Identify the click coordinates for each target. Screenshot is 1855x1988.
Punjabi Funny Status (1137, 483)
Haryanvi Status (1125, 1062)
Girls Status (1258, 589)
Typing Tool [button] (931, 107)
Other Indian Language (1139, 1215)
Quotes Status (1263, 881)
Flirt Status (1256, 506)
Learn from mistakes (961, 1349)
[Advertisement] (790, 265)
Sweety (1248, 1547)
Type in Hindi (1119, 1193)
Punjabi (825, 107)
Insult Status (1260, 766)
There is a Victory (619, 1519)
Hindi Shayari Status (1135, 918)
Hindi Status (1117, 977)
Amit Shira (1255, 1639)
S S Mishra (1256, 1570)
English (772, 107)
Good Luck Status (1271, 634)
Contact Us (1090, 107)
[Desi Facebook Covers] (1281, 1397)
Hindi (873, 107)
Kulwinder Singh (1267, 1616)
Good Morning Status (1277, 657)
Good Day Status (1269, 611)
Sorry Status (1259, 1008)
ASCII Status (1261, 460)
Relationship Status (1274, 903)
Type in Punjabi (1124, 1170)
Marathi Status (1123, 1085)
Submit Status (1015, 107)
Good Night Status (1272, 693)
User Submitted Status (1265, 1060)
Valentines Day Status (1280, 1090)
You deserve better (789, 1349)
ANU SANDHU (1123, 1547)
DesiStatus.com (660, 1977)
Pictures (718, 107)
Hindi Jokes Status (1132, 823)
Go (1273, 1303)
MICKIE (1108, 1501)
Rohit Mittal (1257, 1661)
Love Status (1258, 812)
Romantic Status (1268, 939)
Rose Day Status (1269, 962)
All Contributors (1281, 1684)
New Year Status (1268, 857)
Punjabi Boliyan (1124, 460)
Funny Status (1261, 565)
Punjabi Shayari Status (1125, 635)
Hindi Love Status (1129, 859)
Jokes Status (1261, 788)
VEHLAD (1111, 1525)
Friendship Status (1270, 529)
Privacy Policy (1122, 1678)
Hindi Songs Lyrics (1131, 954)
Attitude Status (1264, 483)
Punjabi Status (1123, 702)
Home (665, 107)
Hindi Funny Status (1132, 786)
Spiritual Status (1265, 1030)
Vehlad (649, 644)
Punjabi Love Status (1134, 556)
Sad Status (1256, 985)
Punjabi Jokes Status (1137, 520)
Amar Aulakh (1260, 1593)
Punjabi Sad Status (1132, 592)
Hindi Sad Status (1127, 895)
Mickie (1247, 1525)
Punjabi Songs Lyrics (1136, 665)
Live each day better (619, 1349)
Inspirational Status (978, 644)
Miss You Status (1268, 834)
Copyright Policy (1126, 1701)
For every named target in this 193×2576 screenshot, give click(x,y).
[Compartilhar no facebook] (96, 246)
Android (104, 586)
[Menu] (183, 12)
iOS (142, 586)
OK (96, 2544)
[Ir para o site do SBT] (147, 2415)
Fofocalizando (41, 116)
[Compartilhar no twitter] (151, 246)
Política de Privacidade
══════════
All lines from the records above should be copied exactly.

Identify the click coordinates for each target. Screenshot is 1855x1988.
Punjabi Funny Status (1137, 483)
Haryanvi Status (1125, 1062)
Girls Status (1258, 589)
Typing Tool [button] (931, 107)
Other Indian Language (1139, 1215)
Quotes Status (1263, 881)
Flirt Status (1256, 506)
Learn from mistakes (961, 1349)
[Advertisement] (790, 265)
Sweety (1248, 1547)
Type in Hindi (1119, 1193)
Punjabi (825, 107)
Insult Status (1260, 766)
There is a Victory (619, 1519)
Hindi Shayari Status (1135, 918)
Hindi Status (1117, 977)
Amit Shira (1255, 1639)
S S Mishra (1256, 1570)
English (772, 107)
Good Luck Status (1271, 634)
Contact Us (1090, 107)
[Desi Facebook Covers] (1281, 1397)
Hindi (873, 107)
Kulwinder Singh (1267, 1616)
Good Morning Status (1277, 657)
Good Day Status (1269, 611)
Sorry Status (1259, 1008)
ASCII Status (1261, 460)
Relationship Status (1274, 903)
Type in Punjabi (1124, 1170)
Marathi Status (1123, 1085)
Submit Status (1015, 107)
Good Night Status (1272, 693)
User Submitted Status (1265, 1060)
Valentines Day Status (1280, 1090)
You deserve better (789, 1349)
ANU SANDHU (1123, 1547)
DesiStatus.com (660, 1977)
Pictures (718, 107)
Hindi Jokes Status (1132, 823)
Go (1273, 1303)
MICKIE (1108, 1501)
Rohit Mittal (1257, 1661)
Love Status (1258, 812)
Romantic Status (1268, 939)
Rose Day Status (1269, 962)
All Contributors (1281, 1684)
New Year Status (1268, 857)
Punjabi Boliyan (1124, 460)
Funny Status (1261, 565)
Punjabi Shayari Status (1125, 635)
Hindi Love Status (1129, 859)
Jokes Status (1261, 788)
VEHLAD (1111, 1525)
Friendship Status (1270, 529)
Privacy Policy (1122, 1678)
Hindi Songs Lyrics (1131, 954)
Attitude Status (1264, 483)
Punjabi Status (1123, 702)
Home (665, 107)
Hindi Funny Status (1132, 786)
Spiritual Status (1265, 1030)
Vehlad (649, 644)
Punjabi Love Status (1134, 556)
Sad Status (1256, 985)
Punjabi Jokes Status (1137, 520)
Amar Aulakh (1260, 1593)
Punjabi Sad Status (1132, 592)
Hindi Sad Status (1127, 895)
Mickie (1247, 1525)
Punjabi Songs Lyrics (1136, 665)
Live each day better (619, 1349)
Inspirational Status (978, 644)
Miss You Status (1268, 834)
Copyright Policy (1126, 1701)
For every named target in this 193×2576 screenshot, give click(x,y).
[Compartilhar no facebook] (96, 246)
Android (104, 586)
[Menu] (183, 12)
iOS (142, 586)
OK (96, 2544)
[Ir para o site do SBT] (147, 2415)
Fofocalizando (41, 116)
[Compartilhar no twitter] (151, 246)
Política de Privacidade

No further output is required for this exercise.